== RECORDS SUPPLIED ==
|---|

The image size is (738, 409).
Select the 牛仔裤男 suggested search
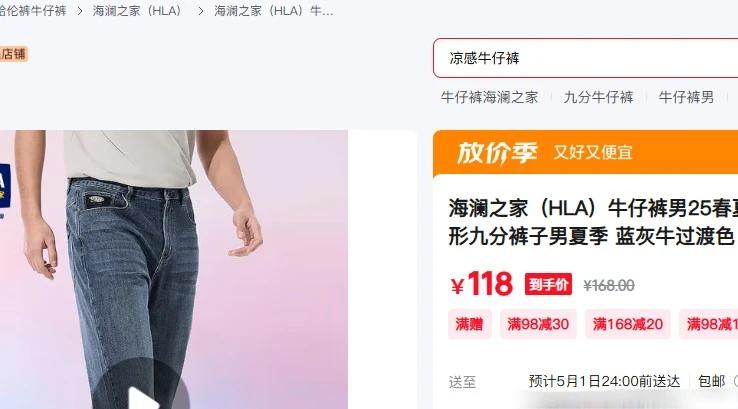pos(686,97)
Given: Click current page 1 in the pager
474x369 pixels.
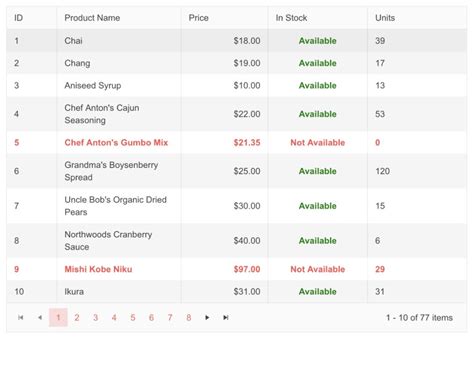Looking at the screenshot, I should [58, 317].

|---|

== PROBLEM REQUIREMENTS ==
Repeat exactly the lines from the one holding "Given: Click current page 1 in the pager" through the last line of the entries, both included; the pictures do not belong in the copy.

== WRITTEN ANSWER ==
Given: Click current page 1 in the pager
474x369 pixels.
Looking at the screenshot, I should [58, 317].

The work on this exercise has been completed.